:: Text provided ::
........
It is almost like saying, Reality No. 2 is growing at the price of Reality No. 1.
Students do however need adults (parents, older brothers and sisters) around them, to help them understand the subjects (of the adult world: Chemistry, Development Studies, Mathematics, Accounts, etc. ) they are learning (including the teachers but not limited to them) and not merely focus on grades.  Teacher at times (especially in the developing world) defer her success exclusively to the commitment by student almost to a fault.  Yet the child is learning from and about the adult world.   A world she did not come from.  One cannot say that the student should learn because the course objectives have been laid out for the child.   Adults need to also take it as their responsibility to make success happen for their child  with the child.  Rather than say, if she does not pull up her sock, she will just end up like me.  And then leave it.
And if parents are busy dealing with reality 2, it gets in the way of the child’s learning.  Learning is systemic.  But I am sure we would still hear our (parents) voices in the media and in parliament blaming everyone else for the downfall of our child’s grades.
........
:: Stored data ::
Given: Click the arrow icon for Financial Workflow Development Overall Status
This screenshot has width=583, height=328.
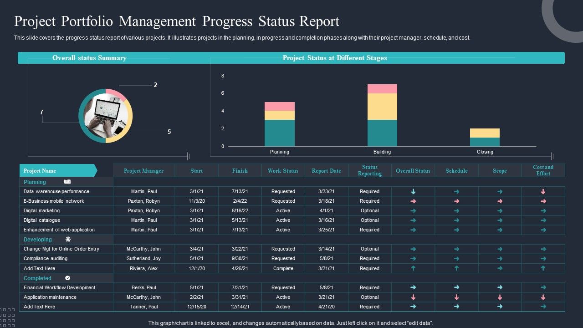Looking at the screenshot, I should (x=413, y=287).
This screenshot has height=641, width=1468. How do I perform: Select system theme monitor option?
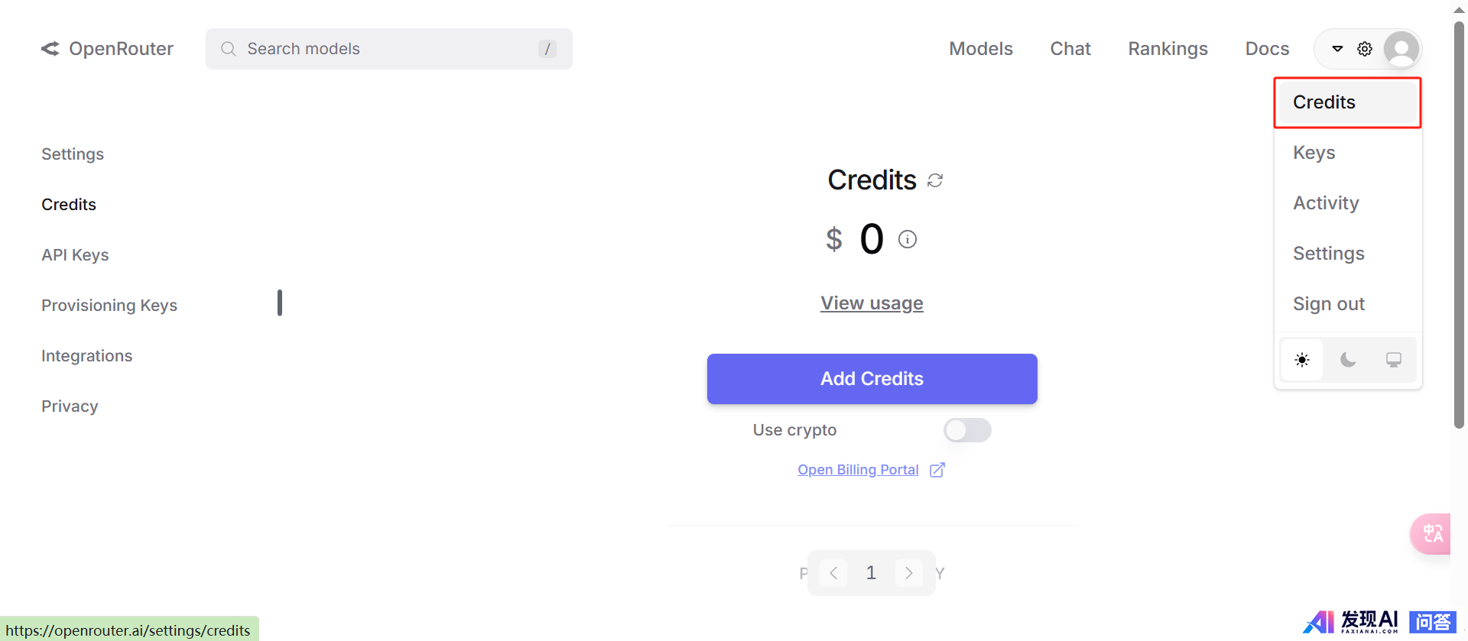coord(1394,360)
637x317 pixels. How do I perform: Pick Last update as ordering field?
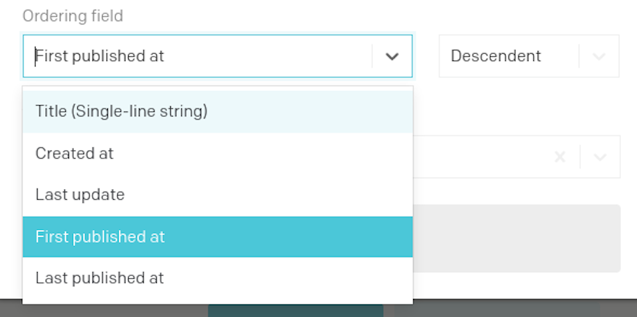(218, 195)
........
:: Problem ::
Retype the passage on adults and children's learning between "And if parents" and "our child’s grades.", inclusive. None of these rows is needed for the work.

:: Exercise answer ::
And if parents are busy dealing with reality 2, it gets in the way of the child’s learning.  Learning is systemic.  But I am sure we would still hear our (parents) voices in the media and in parliament blaming everyone else for the downfall of our child’s grades.